Monday, June 30, 2014

Robert Cooter: "Growth Economics" and Intellectual Property Rights

I had the wonderful opportunity to participate in the George Mason University School of Law's Law and Economics Center's (LEC) Economics Institute for Law Professors for two weeks in Steamboat, Colorado, along with fellow IP scholars Sharon Sandeen, Amy Landers, Crystal Sheppard, and Ryan Holte. It was a special treat to hear Berkeley Law's Robert Cooter talk about how law and economics can be applied to intellectual property law. Cooter presented his new book, The Falcon's Gyre: Legal Foundations of Economic Innovation and Growth (2013) (w/ Aaron Edlin), which I'll discuss in this post.

In The Falcon's Gyre, Cooter applies his theory of "growth economics" – which emphasizes the exponential growth caused by innovation – to intellectual property law. Growth economics provides a refreshing new model for IP scholars interested in how innovation and intellectual property rights (hereafter, IPR) influence economic development. It builds on foundational work by scholars in the field of so-called innovation economics, such as Joseph Schumpeter's observations about the importance of "creative destruction," and Robert Solow's model (1956) for how technological development affects productivity. Importantly, unlike Cooter, Solow treated innovation purely as an exogenous influence on the factors of production (capital and labor).

Cooter's growth economics has implications for two related aspects of IPR.

I.  On the incentive value of IPR

"Since the social value of an innovation far exceeds the innovator’s profits, venture profits provide deficient incentives to innovate. To increase innovation, law and policy should increase its profitability."

This is similar to Cooter's "property principle for innovation," described in his book on global economic development, Solomon's Knot (2012) (w/ Hans-Bernd Schafer), which says that "the makers of wealth should keep much of it" even if this may lead to inequality, so long as it promotes long-term growth. Cooter obviously recognized the analogy to patents in that book, stating  that the justification for inequality for the sake of growth "resembles patents. A patent creates a temporary monopoly that raises the price for a good while its patent lasts, but they gain from new inventions stimulated by patents."

In Falcon's Gyre, Cooter takes this principle further into IP territory, stating that, "[s]tatic economics condemns market power as inefficient because the deadweight loss reduces wealth. In contrast, growth economics condemns market power when it slows growth, and absolves market power when it increases growth."

II. On the coordination value of IPR

"Economic innovation usually requires combining new ideas and capital. They naturally repel each other because the investor distrusts the innovator with her money, and the innovator distrusts the investor with his ideas."

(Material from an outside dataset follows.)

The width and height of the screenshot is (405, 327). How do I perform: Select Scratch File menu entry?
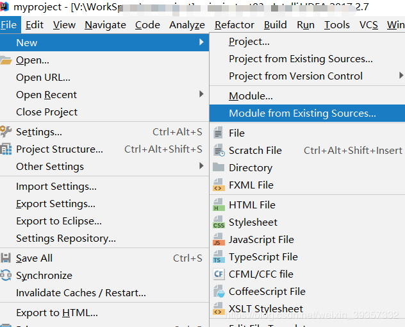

This poses what Cooter has termed the “double trust dilemma," introduced in Solomon's Knot: the problem of inducing the innovator to trust the investor with his ideas, and inducing the investor to trust the innovator with her money. Building on the so-called Arrow information paradox, Coooter describes various legal mechanisms for resolving the double trust problem, such as contract law, corporate law, securities law, and patent protection, as strategies to navigate information and trust asymmetries between innovators and financiers. For anyone interested in game theory, there is a fun interlude in Falcon's Gyre applying Nash bargaining to interactions between innovators and financiers.

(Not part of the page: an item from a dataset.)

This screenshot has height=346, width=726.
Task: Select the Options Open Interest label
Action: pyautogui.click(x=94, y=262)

This framework leads Cooter to construct three principles for policymakers to follow in calibrating IPR:

(1) The overtaking theorem

"Transfers from static activities to dynamic activities increase the welfare of people." In general "the transfer of profits from static to dynamic activities [through market power] increases growth, in spite of mistargetting, and deadweight loss."

This has two competing implications for IPR policy. On the one hand, it favors strong IPR against infringement by non-innovating consumers and producers. On the other hand, because requiring licensing of subsequent dynamic activities can also decrease the profitability and pace of innovation, it favors weak IPR against infringement by innovators.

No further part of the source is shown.